Due to ongoing seizure even after starting intravenous (IV) phenytoin, levetiracetam, clonazepam, and phenobarbitone, IV sodium thiopental infusion (0.5–4 mg/kg/h) was commenced as per the guideline. Continuous electroencephalographic (EEG) monitoring was also done. On the 3rd day of hospital admission, the patient underwent craniotomy surgery for resection of epileptogenic foci. All the drugs which the patient had been taking preoperatively were started again in the postoperative period. However, clinical seizure (5–6 episodes/day) continued in the postoperative period along with continuous EEG evidence of ictal activity. As such, due to refractory status epilepticus, IV midazolam (midazolam hydrochloride 1% + benzyl alcohol 1%) was started as continuous infusion at a rate of 120 mg/h on the 12th day of admission. However, after 24 h, the patient developed severe hyperchloremic normal anion gap (AG) metabolic acidosis (nonresponsive to IV sodium bicarbonate). It was associated with hypotension (more than 20% of baseline) which required low-dose norepinephrine IV infusion (1 mcg/min). Plasma levels of AED came to be normal. All other causes of normal AG metabolic acidosis were excluded. Suspecting midazolam to be the cause of this severe metabolic acidosis, it was stopped, and IV ketamine (2 mg/kg/h) was started. In next 24 h, the acidosis resolved and sodium bicarbonate level assumed near normal levels.[Table 1]. Norepinephrine was tapered and stopped after achieving desired hemodynamics. Since the clinical seizure frequency increased (10–12 episodes/day) as compared to before, the patient eventually underwent right hemispherectomy surgery under general anesthesia.

Table 1

Progression of arterial blood gas values on two different occasions

Next 8 days following hemispherectomy, the patient continued to be asymptomatic. However, yet again, the patient developed intractable seizures on the 9th day after hemispherectomy. IV midazolam 100 mg/h infusion was started again along with the continuation of other AED. In next 24 h, the patient again developed severe normal AG metabolic acidosis along with fall in blood pressure within 20% of baseline. Midazolam infusion was stopped and replaced again with ketamine infusion. Yet again, the metabolic acidosis resolved in the next 12 h following cessation of midazolam infusion [Table 1]. The patient underwent percutaneous tracheostomy due to prolonged ventilation on the 12th day and weaning done in few days with no complication and rest of the patient's hospital stay was uneventful. This time too, high-dose midazolam infusion was linked to metabolic acidosis as a diagnosis of exclusion of other causes of normal AG metabolic acidosis.

DISCUSSION

Promising results have been shown with the use of high-dose IV midazolam for the treatment of refractory status epileptics both in adults[1] and children.[2] Its water-soluble property decreases venous irritation and its lipophilic property at physiological pH accounts for its rapid onset of action.[3] Prolonged infusion of other benzodiazepine drugs such as diazepam and lorazepam is not advisable because of the inherent risk of propylene glycol (solvent) toxicity.[4] Refractory metabolic acidosis as a complication of high-dose midazolam infusion has been previously reported in pediatric status epilepticus.[5] However, this association in adults has not been reported. Conventionally, midazolam is used in intensive care units for sedation in adults in doses ranging from 2 to 5 mg/h.[6] However, in our case, due to epilepsy syndrome, high-dose midazolam infusion (up to 2 mg/kg/h) was used. Normal AG metabolic acidosis that developed on two occasions in our patient during midazolam infusion were stereotyped and reverted after cessation of infusion. Moreover, since no other cause could be found to cause hyperchloremic acidosis in our patient, we speculated that the most probable cause was due to high-dose midazolam therapy.

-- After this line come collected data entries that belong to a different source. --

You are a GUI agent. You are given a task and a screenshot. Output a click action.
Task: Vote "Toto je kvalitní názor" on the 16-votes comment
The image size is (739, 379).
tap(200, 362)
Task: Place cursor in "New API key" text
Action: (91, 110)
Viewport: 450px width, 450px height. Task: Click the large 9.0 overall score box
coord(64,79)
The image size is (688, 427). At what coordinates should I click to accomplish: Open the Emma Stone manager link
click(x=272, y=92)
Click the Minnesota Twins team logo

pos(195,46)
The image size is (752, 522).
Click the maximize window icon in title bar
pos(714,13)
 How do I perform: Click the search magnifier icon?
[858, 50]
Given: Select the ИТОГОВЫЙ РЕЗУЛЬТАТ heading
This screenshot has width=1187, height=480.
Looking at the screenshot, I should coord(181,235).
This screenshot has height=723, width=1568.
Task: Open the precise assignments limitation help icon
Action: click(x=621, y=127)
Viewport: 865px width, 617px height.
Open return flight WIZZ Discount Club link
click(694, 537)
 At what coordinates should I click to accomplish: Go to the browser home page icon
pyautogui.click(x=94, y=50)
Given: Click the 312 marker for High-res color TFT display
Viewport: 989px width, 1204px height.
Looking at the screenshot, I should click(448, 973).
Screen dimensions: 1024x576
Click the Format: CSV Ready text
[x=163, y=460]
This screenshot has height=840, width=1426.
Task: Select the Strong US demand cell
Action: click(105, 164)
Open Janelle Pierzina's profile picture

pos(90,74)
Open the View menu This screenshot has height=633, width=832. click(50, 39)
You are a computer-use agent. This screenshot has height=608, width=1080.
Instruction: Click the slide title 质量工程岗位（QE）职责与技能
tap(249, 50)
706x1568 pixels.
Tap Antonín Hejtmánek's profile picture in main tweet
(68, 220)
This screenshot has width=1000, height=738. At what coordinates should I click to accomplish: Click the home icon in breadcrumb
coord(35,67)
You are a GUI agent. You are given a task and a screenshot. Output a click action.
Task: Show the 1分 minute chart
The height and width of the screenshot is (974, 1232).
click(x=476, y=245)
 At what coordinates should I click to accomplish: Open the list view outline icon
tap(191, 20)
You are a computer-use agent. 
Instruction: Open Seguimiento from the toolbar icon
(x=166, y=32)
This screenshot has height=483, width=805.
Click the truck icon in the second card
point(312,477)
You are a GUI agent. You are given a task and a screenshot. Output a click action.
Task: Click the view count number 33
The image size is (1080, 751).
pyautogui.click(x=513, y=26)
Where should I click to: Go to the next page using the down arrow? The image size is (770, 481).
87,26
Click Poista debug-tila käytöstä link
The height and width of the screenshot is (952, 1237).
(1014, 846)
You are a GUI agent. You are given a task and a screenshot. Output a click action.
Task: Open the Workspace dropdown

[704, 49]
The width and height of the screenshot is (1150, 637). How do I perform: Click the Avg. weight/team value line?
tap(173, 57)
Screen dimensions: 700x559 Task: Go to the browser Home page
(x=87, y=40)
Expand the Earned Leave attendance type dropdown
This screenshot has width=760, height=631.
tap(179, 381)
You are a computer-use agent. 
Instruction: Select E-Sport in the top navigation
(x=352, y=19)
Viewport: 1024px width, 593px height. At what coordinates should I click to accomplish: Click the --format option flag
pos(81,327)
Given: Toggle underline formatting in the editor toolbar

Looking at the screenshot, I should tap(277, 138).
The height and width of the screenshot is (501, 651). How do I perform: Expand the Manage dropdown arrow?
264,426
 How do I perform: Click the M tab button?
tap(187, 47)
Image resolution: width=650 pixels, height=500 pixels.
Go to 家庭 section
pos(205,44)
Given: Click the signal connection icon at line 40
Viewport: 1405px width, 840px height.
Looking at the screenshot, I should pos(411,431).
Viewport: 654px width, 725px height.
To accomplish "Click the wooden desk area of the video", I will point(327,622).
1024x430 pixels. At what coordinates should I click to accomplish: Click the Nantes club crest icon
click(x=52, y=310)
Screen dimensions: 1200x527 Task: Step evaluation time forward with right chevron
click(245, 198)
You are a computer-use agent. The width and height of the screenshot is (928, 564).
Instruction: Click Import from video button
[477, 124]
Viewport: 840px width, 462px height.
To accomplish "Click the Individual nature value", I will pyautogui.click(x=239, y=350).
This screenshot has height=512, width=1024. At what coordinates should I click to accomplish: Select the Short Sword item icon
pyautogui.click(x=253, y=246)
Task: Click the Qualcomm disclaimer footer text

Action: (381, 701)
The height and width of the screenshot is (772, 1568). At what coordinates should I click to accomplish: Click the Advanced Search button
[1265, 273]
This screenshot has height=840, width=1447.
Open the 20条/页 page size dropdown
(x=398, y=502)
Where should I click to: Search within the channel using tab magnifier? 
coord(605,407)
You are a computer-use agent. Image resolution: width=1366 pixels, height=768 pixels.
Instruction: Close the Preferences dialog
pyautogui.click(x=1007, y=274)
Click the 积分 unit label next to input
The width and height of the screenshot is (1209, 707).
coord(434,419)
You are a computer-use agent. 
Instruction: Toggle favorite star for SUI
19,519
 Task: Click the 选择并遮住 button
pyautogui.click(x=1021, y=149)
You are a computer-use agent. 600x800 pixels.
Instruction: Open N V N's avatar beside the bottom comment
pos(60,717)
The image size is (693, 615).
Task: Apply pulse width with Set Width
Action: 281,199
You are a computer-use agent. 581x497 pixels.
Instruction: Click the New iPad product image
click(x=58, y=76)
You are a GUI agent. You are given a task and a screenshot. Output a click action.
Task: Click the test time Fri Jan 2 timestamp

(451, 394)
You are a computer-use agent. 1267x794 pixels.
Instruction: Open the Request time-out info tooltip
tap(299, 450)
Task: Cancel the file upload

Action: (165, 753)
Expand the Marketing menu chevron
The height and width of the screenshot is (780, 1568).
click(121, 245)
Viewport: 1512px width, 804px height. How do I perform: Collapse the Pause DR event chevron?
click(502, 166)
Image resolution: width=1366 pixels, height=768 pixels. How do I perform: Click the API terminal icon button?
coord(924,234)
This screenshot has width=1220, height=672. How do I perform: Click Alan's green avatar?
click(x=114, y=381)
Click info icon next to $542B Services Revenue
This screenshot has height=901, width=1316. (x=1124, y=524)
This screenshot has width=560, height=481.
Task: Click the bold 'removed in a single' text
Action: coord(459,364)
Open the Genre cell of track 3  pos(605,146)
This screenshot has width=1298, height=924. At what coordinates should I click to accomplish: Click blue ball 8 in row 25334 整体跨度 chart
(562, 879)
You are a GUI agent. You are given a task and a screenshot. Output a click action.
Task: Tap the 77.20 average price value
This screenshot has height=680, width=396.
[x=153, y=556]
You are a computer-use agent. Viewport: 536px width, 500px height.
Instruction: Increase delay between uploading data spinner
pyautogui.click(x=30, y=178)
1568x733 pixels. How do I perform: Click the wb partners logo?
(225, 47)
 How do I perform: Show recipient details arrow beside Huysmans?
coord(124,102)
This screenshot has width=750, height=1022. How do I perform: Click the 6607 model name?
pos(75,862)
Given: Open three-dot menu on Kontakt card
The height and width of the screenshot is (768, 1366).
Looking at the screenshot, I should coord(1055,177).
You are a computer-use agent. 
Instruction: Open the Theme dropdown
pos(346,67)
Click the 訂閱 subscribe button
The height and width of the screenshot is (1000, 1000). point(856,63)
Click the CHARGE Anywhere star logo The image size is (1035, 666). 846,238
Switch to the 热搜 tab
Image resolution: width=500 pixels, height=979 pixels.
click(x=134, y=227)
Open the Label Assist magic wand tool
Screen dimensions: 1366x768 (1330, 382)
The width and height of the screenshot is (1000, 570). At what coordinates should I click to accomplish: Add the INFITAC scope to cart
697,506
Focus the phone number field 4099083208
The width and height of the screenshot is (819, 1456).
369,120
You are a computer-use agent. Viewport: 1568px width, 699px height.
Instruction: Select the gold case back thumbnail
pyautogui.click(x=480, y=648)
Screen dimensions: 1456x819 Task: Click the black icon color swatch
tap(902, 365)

Unlike diazepam or lorazepam, midazolam is prepared with hydrochloric acid (HCl) to achieve required solubility. In addition, 1% benzyl alcohol is added as a preservative. Benzyl alcohol toxicity has been associated with high AG metabolic acidosis.[7] However, in our case, the metabolic acidosis was associated with normal AG during both situations, and thus, benzyl alcohol toxicity seemed unlikely in our case. Therefore, the normal AG hyperchloremic metabolic acidosis in our case can be most commonly attributed to cumulative exposure to HCl.

During the first episode, hypotension was more than 20% of baseline and thus required vasopressor (norepinephrine) support. However, hypotension during the second episode (within 20% of baseline) did not require any vasopressor support. In both situations, blood pressures returned back to its baseline values after stopping midazolam infusion. Even though literature have found a significant association between hyperchloremic metabolic acidosis and acute kidney injury,[89] but in our case, neither clinical (urine output) nor laboratory parameters showed any such association. Presumably, this could be due to transient hyperchloremia and its rapid reversibility following the cessation of the offending agent.

CONCLUSION

Benzodiazepines are used as first-line drugs for control of acute seizures. Since midazolam is short-acting with less side effects, it is utilized as a continuous infusion for the treatment of refractory status epilepticus. However, normal AG metabolic acidosis and resulting hemodynamic perturbations that accompanies high-dose midazolam infusion should always be borne in mind. Since there is no role of bicarbonate therapy, prompt cessation of infusion and maintenance of hemodynamic parameters are the only remedial measures.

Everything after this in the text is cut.